» **GOAL OF THE EXERCISE**
Your answer must be the data repeated exactly, with no pictures in it.

» **PROVIDED DATA**
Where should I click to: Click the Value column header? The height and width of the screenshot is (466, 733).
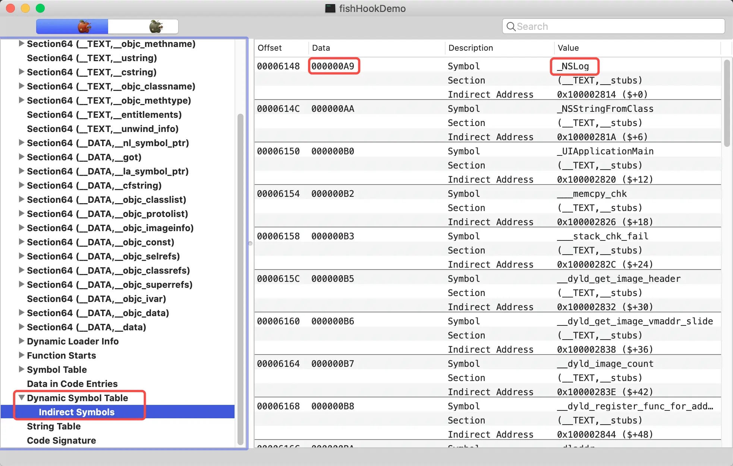click(568, 48)
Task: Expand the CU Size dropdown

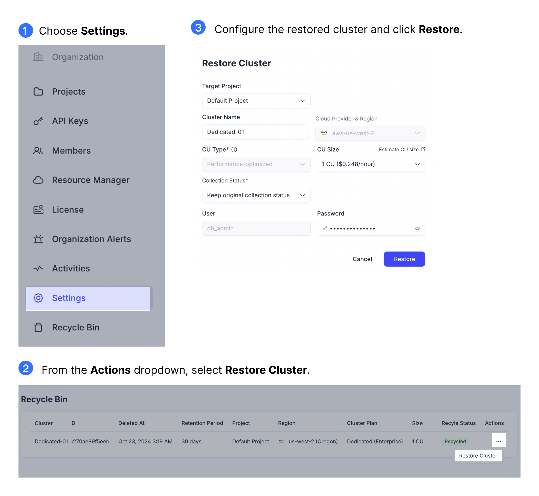Action: point(371,164)
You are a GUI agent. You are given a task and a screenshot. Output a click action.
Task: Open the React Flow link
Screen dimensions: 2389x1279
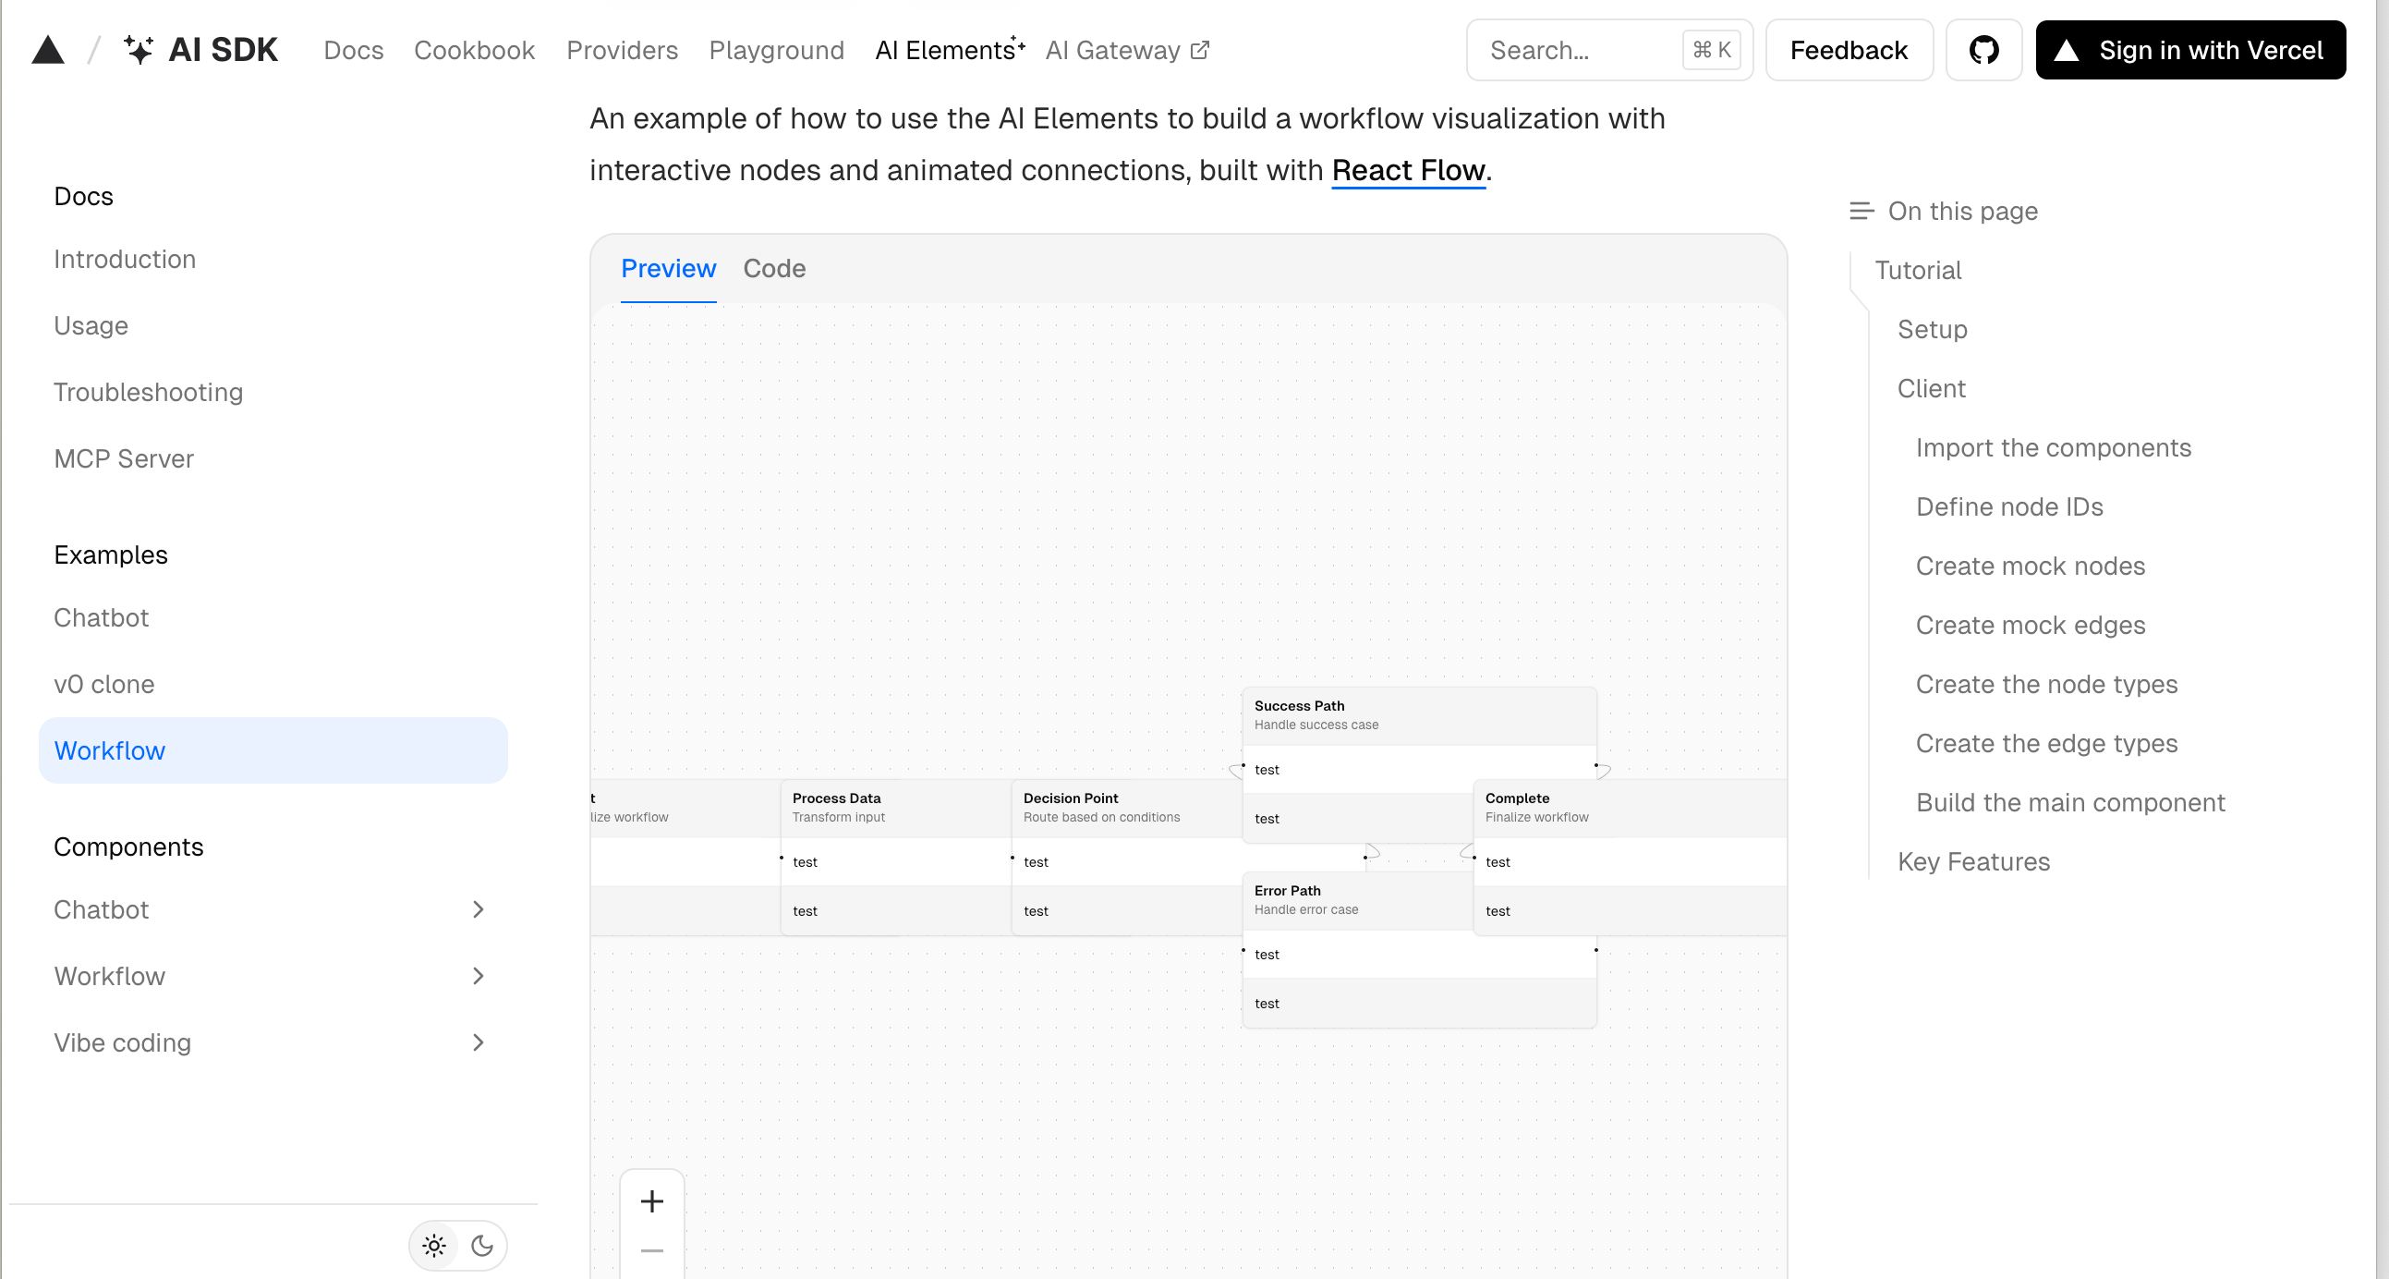[1408, 171]
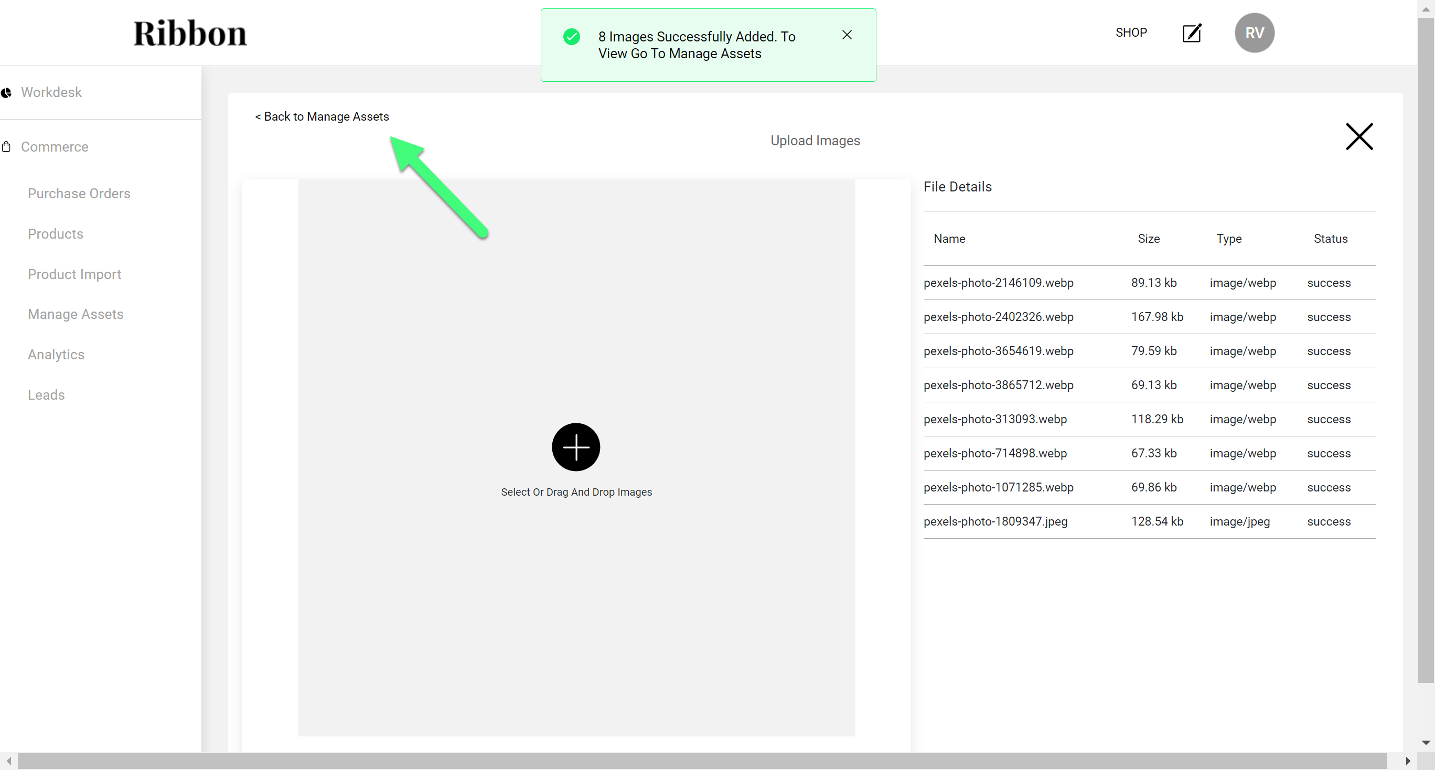Open Leads in sidebar menu
Image resolution: width=1435 pixels, height=770 pixels.
point(46,394)
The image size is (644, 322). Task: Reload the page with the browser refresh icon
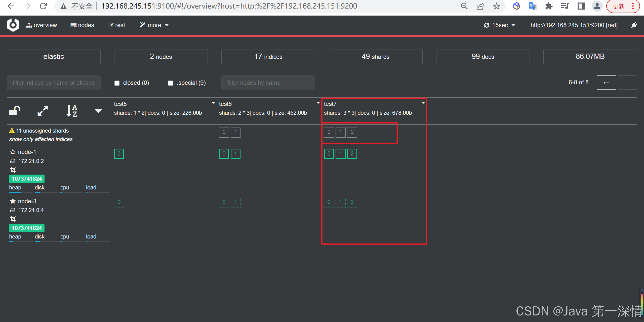(44, 6)
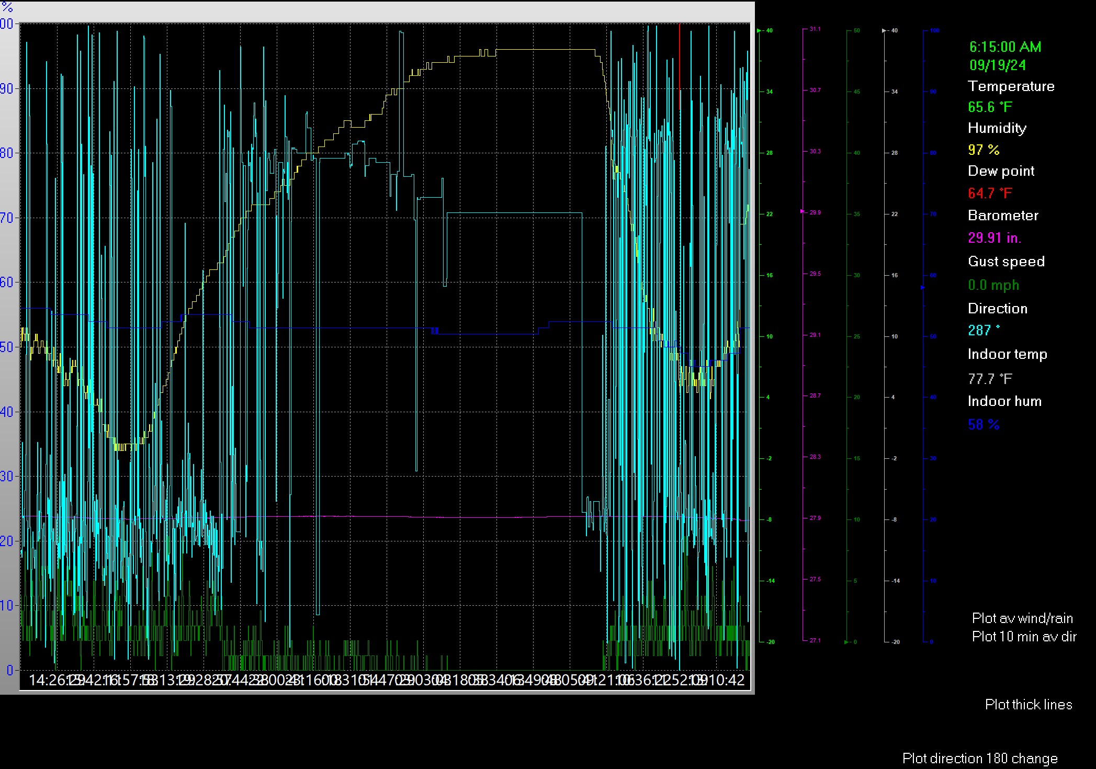The height and width of the screenshot is (769, 1096).
Task: Click the Dew point legend label
Action: tap(1001, 171)
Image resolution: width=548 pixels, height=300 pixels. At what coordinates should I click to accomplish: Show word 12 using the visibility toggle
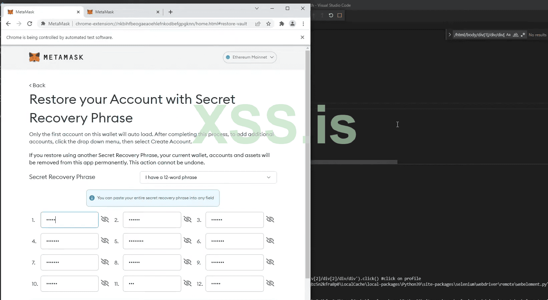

» **ANSWER TO THE PROBLEM**
Where should I click to: Click the Value column header? The height and width of the screenshot is (466, 733).
click(568, 48)
Task: Expand the CU Size dropdown

Action: point(371,164)
You are a GUI agent. You are given a task and a screenshot. Output a click action.
Task: Open the React Flow link
Screen dimensions: 2389x1279
[1408, 171]
Open Leads in sidebar menu
Image resolution: width=1435 pixels, height=770 pixels.
point(46,394)
The image size is (644, 322). Task: Reload the page with the browser refresh icon
(44, 6)
The height and width of the screenshot is (769, 1096).
Task: Click the Dew point legend label
Action: tap(1001, 171)
Image resolution: width=548 pixels, height=300 pixels. At what coordinates should I click to accomplish: Show word 12 using the visibility toggle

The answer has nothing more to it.